Automobile Faszination und Hightech auf höchstem Niveau: Dafür steht der neue Mercedes-Benz SLS AMG, der am 15. September 2009 auf der Internationalen Automobilausstellung (IAA) in Frankfurt/Main seine Weltpremiere feiert. Der Supersportwagen begeistert mit puristischem Design, konsequentem Leichtbau und überlegener Fahrdynamik. Gleichzeitig erfüllt der SLS alle Erwartungen an die Mercedes- typisch hohe Alltagstauglichkeit und vorbildliche Sicherheit. Damit ist der neue Flügeltürer die ideale Synthese aus den Stärken von Mercedes-Benz und AMG.
Der neue Supersportwagen von Mercedes-Benz und AMG fasziniert mit seinem einzigartigen Technologie-Paket: Aluminium-Spaceframe-Karosserie mit Flügeltüren, AMG 6,3-Liter-V8-Frontmittelmotor (M159) mit 571 PS Höchstleistung, 650 NM Drehmoment und Trockensumpfschmierung, Siebengang-Doppelkupplungsgetriebe in Transaxle-Anordnung, Sportfahrwerk mit Aluminium-Doppelquerlenkerachsen und 1620 Kilogramm Leergewicht nach DIN-Norm – diese Kombination garantiert Fahrdynamik auf höchstem Niveau.
Die ideale Gewichtsverteilung von 47 zu 53 Prozent zwischen Vorder- und Hinterachse und der tiefe Fahrzeugschwerpunkt betonen das ausgeprägte Sportwagen-Konzept. Von null auf 100 km/h beschleunigt der Flügeltürer in 3,8 Sekunden, die Höchstgeschwindigkeit beträgt elektronisch begrenzt 317 km/h. Der Kraftstoffverbrauch von 13,2 Litern je 100 Kilometer (kombiniert) rangiert an der Spitze im Wettbewerbsumfeld (alle Werte vorläufig).

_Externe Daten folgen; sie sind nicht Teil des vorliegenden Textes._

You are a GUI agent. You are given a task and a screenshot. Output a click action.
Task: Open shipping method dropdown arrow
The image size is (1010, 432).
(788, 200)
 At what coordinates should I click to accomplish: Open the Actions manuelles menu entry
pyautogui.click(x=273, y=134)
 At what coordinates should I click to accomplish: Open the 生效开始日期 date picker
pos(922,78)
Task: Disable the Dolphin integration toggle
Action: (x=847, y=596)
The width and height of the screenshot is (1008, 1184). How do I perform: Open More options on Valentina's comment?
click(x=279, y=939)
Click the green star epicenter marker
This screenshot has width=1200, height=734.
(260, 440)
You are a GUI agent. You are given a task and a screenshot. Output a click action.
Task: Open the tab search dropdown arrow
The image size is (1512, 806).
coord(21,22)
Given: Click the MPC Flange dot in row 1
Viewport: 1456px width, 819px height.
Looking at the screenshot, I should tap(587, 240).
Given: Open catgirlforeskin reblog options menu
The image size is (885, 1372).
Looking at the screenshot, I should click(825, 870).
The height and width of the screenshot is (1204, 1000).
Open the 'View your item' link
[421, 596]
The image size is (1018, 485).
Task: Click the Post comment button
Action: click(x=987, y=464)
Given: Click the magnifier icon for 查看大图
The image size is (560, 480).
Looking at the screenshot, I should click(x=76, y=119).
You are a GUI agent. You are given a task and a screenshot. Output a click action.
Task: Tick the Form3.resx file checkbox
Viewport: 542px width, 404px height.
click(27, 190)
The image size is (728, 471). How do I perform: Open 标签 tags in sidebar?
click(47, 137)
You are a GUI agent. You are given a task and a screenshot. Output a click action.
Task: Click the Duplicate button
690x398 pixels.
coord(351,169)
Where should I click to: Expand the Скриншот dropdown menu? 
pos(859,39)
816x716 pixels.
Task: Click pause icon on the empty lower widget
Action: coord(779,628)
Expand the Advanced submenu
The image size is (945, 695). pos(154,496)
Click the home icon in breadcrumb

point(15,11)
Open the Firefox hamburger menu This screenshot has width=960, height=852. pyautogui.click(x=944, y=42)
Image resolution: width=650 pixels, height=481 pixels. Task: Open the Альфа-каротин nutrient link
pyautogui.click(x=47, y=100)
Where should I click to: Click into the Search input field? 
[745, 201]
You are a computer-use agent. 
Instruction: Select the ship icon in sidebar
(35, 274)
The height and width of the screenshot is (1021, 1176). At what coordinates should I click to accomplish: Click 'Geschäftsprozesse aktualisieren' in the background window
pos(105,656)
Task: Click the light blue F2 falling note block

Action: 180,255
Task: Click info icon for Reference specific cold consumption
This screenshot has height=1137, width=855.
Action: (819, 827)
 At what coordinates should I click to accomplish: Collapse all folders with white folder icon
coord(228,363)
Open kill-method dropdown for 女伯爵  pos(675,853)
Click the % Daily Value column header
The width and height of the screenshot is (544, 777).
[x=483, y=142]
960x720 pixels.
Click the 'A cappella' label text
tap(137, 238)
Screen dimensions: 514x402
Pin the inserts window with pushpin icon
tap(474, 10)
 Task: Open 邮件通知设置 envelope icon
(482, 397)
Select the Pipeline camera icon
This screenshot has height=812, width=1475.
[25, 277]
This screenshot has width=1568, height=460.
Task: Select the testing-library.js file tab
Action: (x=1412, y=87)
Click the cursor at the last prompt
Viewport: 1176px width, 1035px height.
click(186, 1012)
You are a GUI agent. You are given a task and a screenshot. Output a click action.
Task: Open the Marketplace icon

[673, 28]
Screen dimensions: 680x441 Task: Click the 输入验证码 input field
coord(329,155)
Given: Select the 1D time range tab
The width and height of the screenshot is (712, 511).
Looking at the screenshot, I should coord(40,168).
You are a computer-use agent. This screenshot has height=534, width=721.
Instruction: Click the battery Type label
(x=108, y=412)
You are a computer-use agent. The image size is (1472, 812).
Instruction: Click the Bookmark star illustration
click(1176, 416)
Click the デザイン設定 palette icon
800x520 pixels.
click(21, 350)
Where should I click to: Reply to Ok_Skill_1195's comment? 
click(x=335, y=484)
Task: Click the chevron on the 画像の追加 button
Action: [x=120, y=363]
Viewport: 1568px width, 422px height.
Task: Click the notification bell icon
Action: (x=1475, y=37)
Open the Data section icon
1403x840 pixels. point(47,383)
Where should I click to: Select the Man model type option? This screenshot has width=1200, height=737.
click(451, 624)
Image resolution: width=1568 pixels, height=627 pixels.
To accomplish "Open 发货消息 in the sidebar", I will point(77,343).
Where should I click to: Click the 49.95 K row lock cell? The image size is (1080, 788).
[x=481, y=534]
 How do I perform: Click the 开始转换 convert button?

Das markante Design des neuen Mercedes-Benz SLS AMG fasziniert durch seine leidenschaftliche Sportlichkeit und interpretiert die atemberaubende Formgebung des Mercedes-Benz 300 SL neu – eine der herausragenden Design-Ikonen der Marke Mercedes-Benz. Mit seinem puristischen Design spiegelt der neue SLS AMG die Lehre modernen Sportwagenbaus wider: Die knapp zwei Meter lange Motorhaube, das flache, weit hinten positionierte Greenhouse und das kurze Heck mit dem ausfahrbaren Heckflügel stehen ebenso für Dynamik wie der lange Radstand, die breite Spur und die großen Räder. Die kurzen Überhänge bestimmen die Proportionen genauso wie die Konzeption des Supersportwagens mit weit hinten und tief platziertem Frontmittelmotor und Doppelkupplungsgetriebe in Transaxle-Anordnung. Stilistisches Highlight sind zweifellos die Flügeltüren, die dem SLS AMG ein unvergleichliches Charisma verleihen – und ein einzigartiges Statement in diesem Fahrzeugsegment darstellen.
Nicht nur die Flügeltüren liefern eine Reminiszenz an den Mercedes-Benz 300 SL, auch der charakteristisch breite Kühlergrill mit dem großen Mercedes-Stern und der flügelförmigen Querfinne erinnert an das Gesicht der Sportwagen-Legende. Die dreidimensionale, skulpturelle Front mit der tief heruntergezogenen, gepfeilten und seitlich eingezogenen Frontschürze verleiht dem Flügeltürer einen kraftvollen Stand auf der Straße. Für Dominanz sorgen sechs große Kühllufteinlässe und die weit außen platzierten, vertikal ausgerichteten Scheinwerfer mit reizvollem Innenleben: Das zentrale BiXenon-Abblendlicht mit metallischem Flügelelement wird oben von zwei LED-Blinkern und unten vom LED-Tagfahrlicht eingerahmt.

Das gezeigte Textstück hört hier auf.